== EXCERPTED RECORDS ==
Content starts

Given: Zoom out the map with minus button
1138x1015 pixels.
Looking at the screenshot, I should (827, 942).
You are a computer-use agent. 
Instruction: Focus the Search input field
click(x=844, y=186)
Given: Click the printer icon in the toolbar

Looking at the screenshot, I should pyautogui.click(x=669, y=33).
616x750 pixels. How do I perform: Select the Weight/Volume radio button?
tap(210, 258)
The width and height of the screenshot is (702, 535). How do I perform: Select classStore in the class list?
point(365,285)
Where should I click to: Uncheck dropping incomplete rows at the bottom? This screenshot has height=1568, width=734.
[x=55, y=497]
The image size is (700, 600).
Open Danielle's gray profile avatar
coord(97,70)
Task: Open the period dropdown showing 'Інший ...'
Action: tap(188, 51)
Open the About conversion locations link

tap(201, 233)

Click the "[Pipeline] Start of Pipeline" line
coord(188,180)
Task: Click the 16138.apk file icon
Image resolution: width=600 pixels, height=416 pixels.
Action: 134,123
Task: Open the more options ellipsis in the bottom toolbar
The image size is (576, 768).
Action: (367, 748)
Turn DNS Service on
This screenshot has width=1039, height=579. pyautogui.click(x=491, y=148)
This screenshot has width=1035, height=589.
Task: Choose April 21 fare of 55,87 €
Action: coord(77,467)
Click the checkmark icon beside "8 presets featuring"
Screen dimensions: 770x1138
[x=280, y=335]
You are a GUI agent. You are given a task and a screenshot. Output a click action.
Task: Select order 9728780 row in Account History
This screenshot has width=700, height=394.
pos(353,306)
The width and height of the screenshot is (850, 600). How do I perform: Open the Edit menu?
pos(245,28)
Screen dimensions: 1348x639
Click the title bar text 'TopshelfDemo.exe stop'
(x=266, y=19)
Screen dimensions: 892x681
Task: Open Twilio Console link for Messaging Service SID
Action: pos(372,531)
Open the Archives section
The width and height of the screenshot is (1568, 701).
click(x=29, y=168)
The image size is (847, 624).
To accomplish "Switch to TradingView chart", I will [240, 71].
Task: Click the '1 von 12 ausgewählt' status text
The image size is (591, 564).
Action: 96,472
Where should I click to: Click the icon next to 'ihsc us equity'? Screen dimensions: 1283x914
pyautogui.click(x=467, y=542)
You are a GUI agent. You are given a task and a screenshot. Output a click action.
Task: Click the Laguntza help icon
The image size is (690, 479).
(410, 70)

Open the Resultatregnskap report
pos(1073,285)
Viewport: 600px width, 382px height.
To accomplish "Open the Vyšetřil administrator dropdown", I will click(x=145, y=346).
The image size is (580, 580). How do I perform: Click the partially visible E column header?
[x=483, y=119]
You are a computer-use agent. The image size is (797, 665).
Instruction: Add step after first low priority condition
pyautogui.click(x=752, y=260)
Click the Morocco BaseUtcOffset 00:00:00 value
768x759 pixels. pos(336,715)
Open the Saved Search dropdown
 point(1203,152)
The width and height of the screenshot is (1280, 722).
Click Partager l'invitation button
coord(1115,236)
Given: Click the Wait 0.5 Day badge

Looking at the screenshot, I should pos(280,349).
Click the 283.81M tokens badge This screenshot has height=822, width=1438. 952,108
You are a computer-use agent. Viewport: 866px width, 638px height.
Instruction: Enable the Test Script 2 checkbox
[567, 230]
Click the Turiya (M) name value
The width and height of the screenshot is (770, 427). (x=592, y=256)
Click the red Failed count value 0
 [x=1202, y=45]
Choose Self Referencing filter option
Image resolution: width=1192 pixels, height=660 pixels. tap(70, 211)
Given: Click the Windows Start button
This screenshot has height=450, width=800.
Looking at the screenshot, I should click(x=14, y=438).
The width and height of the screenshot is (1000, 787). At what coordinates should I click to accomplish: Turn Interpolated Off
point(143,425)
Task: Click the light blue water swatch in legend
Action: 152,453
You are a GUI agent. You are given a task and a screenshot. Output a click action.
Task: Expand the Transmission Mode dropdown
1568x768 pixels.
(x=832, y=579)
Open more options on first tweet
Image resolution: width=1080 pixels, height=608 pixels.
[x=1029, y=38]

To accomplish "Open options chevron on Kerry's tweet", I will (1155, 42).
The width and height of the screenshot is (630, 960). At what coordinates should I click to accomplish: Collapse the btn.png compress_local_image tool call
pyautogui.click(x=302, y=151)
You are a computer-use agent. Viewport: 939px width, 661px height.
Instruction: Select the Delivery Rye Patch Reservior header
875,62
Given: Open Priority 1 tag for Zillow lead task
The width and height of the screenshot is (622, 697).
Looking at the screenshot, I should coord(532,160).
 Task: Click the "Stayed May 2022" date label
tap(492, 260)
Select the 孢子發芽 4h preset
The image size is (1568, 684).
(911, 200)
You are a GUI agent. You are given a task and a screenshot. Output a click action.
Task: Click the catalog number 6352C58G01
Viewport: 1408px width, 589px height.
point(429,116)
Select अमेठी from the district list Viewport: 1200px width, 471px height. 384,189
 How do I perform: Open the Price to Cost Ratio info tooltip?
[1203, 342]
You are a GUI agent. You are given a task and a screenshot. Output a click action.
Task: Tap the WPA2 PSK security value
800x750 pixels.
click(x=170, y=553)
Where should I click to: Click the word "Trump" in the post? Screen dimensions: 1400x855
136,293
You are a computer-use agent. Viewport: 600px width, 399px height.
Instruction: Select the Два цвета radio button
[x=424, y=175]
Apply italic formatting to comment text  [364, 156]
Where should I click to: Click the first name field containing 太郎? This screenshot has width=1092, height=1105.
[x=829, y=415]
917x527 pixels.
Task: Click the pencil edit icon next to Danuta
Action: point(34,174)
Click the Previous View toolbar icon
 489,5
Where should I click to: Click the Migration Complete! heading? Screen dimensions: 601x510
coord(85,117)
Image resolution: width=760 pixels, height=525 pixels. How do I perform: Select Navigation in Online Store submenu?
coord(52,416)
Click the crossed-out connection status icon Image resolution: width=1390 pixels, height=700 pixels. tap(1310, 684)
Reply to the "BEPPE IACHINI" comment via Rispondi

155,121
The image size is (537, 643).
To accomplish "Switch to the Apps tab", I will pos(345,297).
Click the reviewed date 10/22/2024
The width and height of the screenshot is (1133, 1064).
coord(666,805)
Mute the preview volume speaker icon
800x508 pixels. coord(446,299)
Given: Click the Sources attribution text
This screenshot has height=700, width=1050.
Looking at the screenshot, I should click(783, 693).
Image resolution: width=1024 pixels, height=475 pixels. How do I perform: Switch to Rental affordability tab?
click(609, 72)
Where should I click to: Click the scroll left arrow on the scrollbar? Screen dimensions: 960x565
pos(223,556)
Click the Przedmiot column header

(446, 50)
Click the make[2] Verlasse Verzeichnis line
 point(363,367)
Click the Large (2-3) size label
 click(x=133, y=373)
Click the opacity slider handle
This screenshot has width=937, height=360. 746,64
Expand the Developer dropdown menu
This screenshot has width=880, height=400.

Content ends

== WHAT TO DO ==
Show each line of the material that includes the word "more".

== COMPLETED TASK ==
Task: Open the more options ellipsis in the bottom toolbar
Open more options on first tweet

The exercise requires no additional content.